▶ What is expected
Here are the records. Write out exactly the lines between the one holding "Click the service history wrench icon" and the one holding "Task: Click the 5.48万 data label for June", inclusive.

▶ Records excerpted from a collection

_ _ _ _ _ _ _

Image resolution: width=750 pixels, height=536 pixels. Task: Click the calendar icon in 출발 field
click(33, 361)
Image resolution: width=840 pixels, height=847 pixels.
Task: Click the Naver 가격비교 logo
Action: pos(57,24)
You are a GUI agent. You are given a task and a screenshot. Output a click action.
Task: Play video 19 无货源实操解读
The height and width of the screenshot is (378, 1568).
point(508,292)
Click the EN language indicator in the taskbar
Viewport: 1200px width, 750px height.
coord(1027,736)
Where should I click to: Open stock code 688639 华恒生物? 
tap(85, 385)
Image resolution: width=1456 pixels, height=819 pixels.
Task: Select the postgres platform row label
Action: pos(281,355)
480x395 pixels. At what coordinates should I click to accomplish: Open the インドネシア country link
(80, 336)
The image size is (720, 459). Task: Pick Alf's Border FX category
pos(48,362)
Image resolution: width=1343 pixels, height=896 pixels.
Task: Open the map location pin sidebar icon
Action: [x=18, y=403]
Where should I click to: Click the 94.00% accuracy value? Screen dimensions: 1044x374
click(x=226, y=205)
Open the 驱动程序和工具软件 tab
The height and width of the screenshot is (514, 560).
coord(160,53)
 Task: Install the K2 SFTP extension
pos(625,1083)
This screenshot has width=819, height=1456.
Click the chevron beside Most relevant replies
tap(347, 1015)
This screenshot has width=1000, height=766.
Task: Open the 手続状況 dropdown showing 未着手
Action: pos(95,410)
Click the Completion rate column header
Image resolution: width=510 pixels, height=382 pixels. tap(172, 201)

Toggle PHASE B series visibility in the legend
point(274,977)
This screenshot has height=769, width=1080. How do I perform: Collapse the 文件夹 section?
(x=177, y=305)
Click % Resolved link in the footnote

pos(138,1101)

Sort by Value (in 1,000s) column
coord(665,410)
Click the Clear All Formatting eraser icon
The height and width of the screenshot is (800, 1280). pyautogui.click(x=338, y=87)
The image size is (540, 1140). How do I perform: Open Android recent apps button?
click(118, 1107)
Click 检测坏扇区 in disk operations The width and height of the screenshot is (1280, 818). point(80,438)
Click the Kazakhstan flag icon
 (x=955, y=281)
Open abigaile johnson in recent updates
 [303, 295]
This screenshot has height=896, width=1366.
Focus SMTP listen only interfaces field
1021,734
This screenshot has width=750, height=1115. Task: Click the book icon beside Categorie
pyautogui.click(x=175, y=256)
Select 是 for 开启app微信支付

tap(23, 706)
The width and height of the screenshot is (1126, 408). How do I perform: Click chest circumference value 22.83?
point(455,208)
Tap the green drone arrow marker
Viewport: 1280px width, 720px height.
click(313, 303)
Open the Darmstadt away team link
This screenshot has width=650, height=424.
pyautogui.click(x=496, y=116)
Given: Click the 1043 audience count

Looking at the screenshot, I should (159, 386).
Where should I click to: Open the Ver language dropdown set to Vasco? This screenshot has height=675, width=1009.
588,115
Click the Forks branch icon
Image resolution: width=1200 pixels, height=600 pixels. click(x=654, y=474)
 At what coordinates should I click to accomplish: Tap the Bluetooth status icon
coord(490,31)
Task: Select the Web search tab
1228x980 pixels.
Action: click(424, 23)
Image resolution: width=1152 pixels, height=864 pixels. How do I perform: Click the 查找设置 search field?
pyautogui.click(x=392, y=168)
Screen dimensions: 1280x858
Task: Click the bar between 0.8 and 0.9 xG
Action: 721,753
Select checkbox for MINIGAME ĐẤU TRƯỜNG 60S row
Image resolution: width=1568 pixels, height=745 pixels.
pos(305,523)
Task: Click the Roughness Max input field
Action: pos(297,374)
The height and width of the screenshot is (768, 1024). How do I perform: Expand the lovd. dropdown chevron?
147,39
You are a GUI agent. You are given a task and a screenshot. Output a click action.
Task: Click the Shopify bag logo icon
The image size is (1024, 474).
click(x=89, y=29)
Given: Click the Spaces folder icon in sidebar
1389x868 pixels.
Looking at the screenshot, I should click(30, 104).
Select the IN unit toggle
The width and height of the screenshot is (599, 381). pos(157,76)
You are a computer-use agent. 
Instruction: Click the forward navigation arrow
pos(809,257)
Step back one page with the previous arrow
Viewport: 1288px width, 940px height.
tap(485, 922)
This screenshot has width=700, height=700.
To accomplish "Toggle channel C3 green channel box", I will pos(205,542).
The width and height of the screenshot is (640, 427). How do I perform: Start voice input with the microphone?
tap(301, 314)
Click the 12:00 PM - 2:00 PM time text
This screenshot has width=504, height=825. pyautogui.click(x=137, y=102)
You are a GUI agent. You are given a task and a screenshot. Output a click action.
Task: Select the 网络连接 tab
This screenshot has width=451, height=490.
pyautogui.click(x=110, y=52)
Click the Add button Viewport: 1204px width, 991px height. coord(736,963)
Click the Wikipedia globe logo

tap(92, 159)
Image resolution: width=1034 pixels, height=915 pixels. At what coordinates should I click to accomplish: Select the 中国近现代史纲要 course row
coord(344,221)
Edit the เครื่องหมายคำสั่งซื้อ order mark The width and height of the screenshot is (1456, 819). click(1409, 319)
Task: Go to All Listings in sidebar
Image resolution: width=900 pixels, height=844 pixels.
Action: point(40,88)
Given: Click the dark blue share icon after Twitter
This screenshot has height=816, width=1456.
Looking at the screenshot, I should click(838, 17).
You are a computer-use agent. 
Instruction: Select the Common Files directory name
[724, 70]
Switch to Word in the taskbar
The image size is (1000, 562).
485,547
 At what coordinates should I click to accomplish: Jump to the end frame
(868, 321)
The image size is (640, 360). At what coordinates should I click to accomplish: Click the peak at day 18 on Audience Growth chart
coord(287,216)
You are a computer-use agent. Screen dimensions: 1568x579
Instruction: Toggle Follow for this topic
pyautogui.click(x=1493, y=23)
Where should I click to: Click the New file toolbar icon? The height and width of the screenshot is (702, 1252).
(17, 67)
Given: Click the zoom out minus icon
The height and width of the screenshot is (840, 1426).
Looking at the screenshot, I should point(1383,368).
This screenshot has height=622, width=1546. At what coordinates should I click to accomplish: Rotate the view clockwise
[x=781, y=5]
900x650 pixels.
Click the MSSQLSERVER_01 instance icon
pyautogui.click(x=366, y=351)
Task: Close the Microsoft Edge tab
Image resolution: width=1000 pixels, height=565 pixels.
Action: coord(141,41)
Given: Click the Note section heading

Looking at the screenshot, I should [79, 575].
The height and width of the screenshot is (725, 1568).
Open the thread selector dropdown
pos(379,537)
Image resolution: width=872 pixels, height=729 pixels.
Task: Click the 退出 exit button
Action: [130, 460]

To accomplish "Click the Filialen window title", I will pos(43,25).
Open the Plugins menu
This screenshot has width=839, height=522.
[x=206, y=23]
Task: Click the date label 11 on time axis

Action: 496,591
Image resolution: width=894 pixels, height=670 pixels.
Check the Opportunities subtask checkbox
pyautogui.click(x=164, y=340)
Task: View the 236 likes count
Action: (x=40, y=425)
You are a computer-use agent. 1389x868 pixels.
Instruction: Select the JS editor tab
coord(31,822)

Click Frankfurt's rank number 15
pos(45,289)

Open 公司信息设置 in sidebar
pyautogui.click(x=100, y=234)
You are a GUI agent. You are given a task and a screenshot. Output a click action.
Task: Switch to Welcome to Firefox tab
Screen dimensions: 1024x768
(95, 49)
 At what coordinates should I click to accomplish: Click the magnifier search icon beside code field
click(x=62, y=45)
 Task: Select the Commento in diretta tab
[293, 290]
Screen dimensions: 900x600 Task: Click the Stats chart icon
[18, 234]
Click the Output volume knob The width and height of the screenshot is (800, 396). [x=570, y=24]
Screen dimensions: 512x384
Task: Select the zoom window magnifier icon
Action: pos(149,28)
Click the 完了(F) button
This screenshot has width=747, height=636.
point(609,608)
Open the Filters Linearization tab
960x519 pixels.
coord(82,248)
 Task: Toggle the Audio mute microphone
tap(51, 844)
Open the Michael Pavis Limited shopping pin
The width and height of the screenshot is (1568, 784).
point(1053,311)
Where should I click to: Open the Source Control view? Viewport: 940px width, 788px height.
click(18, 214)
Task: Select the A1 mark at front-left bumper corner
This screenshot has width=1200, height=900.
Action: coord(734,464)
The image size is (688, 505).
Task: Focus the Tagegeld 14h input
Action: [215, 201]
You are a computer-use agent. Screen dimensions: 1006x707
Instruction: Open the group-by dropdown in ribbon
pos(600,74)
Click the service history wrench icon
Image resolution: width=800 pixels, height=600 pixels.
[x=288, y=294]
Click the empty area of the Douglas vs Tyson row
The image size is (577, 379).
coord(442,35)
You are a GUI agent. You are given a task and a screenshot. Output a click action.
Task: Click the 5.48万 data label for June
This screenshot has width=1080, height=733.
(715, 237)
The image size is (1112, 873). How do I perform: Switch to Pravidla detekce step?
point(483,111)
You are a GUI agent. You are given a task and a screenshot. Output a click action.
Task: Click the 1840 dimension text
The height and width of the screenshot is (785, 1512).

_ _ _ _ _ _ _

▶ Output
Click the service history wrench icon
Image resolution: width=800 pixels, height=600 pixels.
[x=288, y=294]
Click the empty area of the Douglas vs Tyson row
The image size is (577, 379).
coord(442,35)
You are a GUI agent. You are given a task and a screenshot. Output a click action.
Task: Click the 5.48万 data label for June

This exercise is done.